Циглер покачал головой. В дверях уже стояла его жена.
— Мы совсем не выходим из дома, Эрнст, — торопливо пояснила она. — Мы уже давно ничего ни о ком не знаем.
— Неужели вы их ни разу не видели? Ведь не могли же вы хоть раз не встретить их?
— Это было очень давно. По меньшей мере пять-шесть месяцев назад. Тогда… — она вдруг смолкла.
— Что тогда? — спросил Гребер. — Как они себя чувствовали тогда?
— Они были здоровы, о, ваши родители были совершенно здоровы, — заторопилась старуха. — Но ведь, конечно, с тех пор…
— Да… — сказал Гребер. — Я видел… Мы там, разумеется, знали, что города бомбят; но такого мы не представляли себе.
Супруги не ответили. Они старались не смотреть на него.

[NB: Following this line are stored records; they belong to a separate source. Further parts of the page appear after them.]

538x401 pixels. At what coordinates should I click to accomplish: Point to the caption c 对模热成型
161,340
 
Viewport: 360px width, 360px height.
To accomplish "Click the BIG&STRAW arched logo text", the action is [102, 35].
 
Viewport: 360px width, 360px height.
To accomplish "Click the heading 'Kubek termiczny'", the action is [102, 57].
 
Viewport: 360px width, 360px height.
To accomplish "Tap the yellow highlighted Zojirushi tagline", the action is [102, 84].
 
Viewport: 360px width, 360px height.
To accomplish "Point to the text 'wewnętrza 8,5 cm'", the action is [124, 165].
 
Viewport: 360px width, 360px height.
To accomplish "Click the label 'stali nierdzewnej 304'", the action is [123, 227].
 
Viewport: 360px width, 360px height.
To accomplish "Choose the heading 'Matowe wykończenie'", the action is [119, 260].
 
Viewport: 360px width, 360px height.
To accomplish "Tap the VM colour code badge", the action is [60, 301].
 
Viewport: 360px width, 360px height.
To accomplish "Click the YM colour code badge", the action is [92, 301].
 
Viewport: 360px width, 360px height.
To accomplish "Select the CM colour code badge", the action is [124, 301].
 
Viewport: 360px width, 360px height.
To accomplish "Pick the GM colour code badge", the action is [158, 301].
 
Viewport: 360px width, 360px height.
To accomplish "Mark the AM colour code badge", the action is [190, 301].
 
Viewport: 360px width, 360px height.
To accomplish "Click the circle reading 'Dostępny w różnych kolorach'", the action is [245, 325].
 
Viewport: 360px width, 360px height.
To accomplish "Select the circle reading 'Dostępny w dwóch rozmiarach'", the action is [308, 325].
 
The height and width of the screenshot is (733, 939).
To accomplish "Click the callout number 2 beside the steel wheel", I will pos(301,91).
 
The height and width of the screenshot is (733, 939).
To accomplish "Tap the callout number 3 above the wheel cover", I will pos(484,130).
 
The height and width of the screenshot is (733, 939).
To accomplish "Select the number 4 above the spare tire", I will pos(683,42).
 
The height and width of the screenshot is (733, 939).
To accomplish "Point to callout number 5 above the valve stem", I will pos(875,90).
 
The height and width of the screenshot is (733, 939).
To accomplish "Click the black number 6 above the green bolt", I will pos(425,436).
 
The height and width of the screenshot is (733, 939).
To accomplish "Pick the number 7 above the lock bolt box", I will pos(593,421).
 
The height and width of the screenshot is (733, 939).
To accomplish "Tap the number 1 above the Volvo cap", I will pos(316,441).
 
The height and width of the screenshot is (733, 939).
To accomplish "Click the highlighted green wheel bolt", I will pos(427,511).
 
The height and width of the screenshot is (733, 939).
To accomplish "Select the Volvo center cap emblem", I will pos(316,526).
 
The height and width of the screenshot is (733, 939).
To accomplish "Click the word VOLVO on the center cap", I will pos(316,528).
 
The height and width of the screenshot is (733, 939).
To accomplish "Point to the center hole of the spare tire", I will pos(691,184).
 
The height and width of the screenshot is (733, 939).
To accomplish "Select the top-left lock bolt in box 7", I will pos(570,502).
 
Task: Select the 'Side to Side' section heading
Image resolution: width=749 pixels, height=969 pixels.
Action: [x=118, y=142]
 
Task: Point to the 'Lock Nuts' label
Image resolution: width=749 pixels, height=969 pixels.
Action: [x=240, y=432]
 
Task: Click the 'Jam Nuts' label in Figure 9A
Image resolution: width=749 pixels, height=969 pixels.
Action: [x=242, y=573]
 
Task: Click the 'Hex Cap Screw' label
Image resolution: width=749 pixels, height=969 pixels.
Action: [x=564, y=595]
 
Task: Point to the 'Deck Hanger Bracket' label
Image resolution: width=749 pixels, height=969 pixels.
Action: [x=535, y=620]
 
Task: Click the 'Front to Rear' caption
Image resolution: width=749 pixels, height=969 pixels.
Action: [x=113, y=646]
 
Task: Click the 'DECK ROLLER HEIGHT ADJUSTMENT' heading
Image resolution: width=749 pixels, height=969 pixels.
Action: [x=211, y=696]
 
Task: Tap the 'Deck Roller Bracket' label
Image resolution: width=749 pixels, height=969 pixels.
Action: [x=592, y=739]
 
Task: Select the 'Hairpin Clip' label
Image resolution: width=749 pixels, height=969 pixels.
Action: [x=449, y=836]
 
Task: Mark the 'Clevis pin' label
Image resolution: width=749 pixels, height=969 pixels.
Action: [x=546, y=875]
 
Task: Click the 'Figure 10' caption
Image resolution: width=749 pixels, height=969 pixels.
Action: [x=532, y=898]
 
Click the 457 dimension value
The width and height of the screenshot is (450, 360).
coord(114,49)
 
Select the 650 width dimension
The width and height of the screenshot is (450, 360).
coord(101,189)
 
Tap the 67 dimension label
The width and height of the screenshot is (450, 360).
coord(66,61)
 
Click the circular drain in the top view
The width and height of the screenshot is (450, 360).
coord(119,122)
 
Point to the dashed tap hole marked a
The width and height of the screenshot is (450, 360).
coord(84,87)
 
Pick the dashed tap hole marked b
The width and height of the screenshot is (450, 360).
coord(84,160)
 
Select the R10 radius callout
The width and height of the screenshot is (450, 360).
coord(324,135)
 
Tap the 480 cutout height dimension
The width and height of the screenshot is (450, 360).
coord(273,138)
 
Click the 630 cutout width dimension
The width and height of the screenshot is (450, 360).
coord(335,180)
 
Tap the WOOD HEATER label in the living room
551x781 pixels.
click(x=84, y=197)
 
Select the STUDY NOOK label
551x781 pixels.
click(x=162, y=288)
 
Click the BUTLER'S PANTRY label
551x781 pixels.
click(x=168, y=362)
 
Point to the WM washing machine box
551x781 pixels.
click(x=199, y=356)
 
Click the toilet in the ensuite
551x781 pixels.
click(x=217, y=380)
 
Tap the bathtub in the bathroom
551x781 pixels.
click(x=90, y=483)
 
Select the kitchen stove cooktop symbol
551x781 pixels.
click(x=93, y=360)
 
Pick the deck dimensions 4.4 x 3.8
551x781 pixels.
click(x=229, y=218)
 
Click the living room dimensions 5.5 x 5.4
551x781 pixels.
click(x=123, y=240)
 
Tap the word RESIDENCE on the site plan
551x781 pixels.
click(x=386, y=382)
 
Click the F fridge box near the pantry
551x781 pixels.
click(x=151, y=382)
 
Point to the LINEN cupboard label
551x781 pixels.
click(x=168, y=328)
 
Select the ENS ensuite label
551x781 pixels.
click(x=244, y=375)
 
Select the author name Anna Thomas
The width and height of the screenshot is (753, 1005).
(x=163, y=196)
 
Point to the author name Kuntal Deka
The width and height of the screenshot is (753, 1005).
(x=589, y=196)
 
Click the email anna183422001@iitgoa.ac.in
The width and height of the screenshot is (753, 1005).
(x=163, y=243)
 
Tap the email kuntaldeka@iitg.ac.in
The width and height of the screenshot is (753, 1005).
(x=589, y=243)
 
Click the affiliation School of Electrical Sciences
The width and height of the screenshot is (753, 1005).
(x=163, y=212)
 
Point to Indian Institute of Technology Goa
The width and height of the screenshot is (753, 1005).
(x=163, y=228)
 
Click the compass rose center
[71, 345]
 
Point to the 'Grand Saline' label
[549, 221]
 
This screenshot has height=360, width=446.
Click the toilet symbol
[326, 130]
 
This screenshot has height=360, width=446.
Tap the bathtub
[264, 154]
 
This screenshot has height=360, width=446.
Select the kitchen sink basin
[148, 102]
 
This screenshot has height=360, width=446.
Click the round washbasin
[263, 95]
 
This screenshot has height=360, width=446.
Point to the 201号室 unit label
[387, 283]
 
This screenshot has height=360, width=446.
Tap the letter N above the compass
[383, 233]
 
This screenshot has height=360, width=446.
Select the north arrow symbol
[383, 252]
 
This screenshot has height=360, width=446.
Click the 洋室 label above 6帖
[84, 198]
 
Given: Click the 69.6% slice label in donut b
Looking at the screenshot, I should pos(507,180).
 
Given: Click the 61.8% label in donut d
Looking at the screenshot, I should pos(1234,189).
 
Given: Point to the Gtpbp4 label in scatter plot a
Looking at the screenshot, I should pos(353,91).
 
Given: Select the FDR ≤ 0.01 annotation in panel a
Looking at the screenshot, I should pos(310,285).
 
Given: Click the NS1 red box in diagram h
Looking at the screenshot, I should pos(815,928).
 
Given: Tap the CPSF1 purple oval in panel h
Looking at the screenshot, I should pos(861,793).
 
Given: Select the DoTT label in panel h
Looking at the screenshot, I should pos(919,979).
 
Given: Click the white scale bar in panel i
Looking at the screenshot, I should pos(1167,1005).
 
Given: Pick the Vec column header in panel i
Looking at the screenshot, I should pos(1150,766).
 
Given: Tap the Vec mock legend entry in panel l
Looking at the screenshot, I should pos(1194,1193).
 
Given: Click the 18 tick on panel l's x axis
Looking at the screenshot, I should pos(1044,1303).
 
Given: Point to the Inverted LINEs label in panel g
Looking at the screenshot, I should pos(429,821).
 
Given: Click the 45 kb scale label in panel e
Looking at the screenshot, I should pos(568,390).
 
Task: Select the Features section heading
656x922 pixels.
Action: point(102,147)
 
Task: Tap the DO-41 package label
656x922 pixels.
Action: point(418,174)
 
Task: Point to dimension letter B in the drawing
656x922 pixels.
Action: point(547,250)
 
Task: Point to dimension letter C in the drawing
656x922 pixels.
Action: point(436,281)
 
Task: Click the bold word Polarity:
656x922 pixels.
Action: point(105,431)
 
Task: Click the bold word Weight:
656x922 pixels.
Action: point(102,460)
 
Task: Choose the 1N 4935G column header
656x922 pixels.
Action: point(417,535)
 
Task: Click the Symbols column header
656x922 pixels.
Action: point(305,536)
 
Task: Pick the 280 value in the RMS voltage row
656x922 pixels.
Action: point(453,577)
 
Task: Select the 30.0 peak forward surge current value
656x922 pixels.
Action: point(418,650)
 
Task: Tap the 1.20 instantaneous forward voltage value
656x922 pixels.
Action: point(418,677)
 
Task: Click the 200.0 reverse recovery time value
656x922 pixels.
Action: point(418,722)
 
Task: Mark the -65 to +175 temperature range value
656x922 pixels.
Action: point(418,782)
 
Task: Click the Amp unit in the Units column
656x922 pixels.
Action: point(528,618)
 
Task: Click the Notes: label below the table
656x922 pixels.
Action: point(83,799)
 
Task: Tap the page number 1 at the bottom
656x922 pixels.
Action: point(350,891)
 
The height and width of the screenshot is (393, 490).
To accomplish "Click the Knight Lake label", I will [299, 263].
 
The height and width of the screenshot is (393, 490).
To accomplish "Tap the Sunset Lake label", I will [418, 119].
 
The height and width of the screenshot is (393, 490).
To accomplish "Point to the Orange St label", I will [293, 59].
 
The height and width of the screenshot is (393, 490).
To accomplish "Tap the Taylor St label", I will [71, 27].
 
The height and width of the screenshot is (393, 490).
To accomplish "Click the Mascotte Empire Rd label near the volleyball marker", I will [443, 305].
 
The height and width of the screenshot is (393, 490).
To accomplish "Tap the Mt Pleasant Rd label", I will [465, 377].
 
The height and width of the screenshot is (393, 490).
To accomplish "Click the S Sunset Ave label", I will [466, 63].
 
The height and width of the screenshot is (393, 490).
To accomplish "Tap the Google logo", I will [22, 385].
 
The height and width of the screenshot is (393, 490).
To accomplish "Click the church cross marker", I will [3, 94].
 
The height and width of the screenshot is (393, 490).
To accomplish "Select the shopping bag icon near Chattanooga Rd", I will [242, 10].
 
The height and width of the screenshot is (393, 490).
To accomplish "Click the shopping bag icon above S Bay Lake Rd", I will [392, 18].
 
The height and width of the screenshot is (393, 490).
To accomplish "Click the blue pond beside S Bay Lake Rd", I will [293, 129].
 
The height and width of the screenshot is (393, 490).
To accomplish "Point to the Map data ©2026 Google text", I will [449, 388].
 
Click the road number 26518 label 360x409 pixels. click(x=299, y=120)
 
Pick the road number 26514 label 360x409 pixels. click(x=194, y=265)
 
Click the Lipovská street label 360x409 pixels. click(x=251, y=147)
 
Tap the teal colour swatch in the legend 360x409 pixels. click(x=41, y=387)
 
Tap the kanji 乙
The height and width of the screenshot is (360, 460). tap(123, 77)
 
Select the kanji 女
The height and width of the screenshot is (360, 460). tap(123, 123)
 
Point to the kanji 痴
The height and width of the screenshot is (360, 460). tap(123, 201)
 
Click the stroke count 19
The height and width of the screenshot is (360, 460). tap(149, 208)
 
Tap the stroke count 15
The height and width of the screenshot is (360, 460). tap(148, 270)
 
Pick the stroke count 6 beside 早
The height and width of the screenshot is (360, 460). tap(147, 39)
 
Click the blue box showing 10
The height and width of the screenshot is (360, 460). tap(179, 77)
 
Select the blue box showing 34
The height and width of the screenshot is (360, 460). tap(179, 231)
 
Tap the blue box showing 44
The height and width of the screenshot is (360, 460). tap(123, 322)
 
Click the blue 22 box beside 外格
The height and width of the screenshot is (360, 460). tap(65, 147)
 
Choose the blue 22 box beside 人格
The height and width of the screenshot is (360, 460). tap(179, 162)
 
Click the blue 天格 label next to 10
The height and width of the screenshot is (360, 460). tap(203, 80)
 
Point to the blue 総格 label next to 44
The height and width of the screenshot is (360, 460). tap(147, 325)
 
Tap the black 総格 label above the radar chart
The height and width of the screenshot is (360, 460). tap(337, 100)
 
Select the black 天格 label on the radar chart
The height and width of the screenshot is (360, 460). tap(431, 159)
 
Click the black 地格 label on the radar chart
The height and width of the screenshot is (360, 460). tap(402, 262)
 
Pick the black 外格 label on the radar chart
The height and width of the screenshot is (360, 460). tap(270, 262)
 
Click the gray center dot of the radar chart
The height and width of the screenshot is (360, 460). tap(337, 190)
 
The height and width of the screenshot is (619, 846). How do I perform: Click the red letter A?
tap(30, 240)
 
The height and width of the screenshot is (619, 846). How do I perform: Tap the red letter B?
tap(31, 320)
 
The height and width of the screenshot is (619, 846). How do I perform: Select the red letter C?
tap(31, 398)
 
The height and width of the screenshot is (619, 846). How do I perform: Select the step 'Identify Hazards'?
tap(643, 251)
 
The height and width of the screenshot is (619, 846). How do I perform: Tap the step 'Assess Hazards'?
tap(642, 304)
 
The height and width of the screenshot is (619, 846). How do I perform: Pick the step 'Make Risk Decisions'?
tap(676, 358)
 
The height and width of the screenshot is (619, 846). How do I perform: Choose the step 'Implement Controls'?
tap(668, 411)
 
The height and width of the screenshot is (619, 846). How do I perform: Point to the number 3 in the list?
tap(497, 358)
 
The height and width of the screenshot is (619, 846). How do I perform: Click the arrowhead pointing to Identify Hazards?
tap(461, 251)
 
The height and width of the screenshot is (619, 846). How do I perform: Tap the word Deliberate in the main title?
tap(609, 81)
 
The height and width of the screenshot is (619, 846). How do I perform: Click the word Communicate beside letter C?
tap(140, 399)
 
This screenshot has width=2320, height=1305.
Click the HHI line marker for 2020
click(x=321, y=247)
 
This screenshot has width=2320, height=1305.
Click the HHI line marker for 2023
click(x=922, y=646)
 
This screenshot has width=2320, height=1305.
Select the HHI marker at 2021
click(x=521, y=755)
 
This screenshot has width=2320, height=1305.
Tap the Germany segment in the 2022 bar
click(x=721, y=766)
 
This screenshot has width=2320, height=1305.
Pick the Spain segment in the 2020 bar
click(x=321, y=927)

— Сейчас кофе будет готов, — сказала жена. — Вы ведь выпьете чашечку, не правда ли? Чашку горячего кофе выпить всегда полезно.
Она поставила на стол чашки с голубым рисунком. Гребер посмотрел на них. Дома у них были в точности такие же. «Луковый узор» — почему-то назывался этот рисунок.
— Нда… — опять пробормотал Циглер.
— Как вы считаете, могли моих родителей эвакуировать с каким-нибудь эшелоном? — спросил Гребер.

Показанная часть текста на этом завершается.